**STATED GOAL A:**
List every historical conqueror named in the film review.
**STATED GOAL B:**
Continue the film review from its final sentence.

**EXCERPT:**
- Starring
- Joaquin Phoenix, Vanessa Kirby, Ludvine Sagnier
- Director
- Ridley Scott
- Rating
- R
- Genre
- Biography, Drama, War
- Release date
- November 22, 2023
Overall Score
Rating Overview
Rating Summary
It’s challenging to provide a definitive ranking of conquerors based on the number of peoples conquered, as the concept of “conquered peoples” can be interpreted in various ways, and historical records may not always provide accurate or comparable data. However, a handful have indelibly carved their names in the annals of history as men for whom boundaries were obstacles to be broken. Genghis Khan and Alexander the Great subsumed vast territories of the known world during their reigns, and their names have become synonymous with greatness. Though neither Napoleon nor his empire quite reached the same breadth as those others, those others did not have canons with which to contend.

**RECORD EXCERPTS:**
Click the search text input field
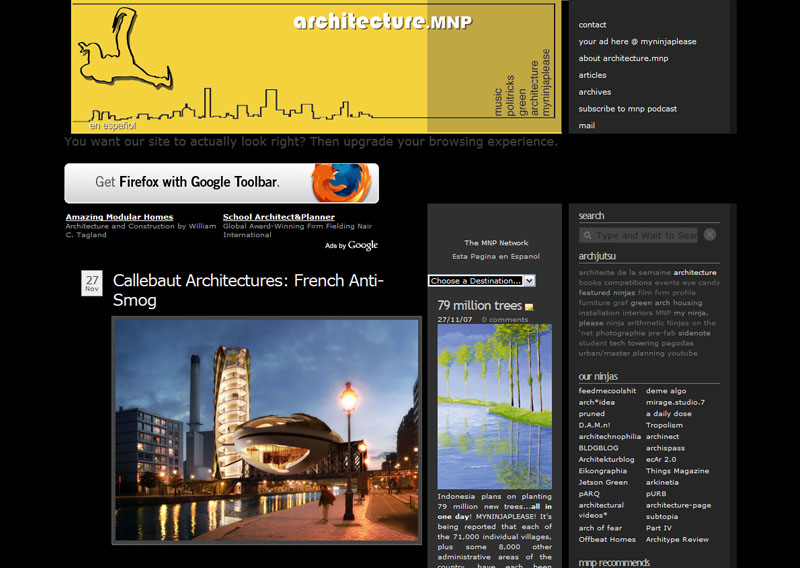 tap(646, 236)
...
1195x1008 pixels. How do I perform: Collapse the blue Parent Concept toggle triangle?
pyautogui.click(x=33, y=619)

**RIGHT ANSWER A:**
Genghis Khan, Alexander the Great, Napoleon

**RIGHT ANSWER B:**
Napoleon
By the age of 45, Napoleon had conquered 40%-60% of Europe, with much of the rest of the continent having treaties with France that granted it significant wealth and influence. Yet, most Westerners know little more about Monsieur Bonaparte than he tucked his hand in his shirt for a portrait and he was short (he wasn’t – by the standards of the time, he was of average height)
Starring Joaquin Phoenix as the titular emperor, Napoleon tells the story of his rise and fall, beginning with the battle that earned him his General stripes to his ultimate defeat and exile (spoiler alert – of course, it happened over 200 years ago, so not knowing is a bit on you). In a film about an ambitious and charismatic world-conquering leader with a well-documented ego the size of his empire and a cutting wit to match, it seems more than reasonable that a 2.5-hour epic about his exploits would make for a riveting film.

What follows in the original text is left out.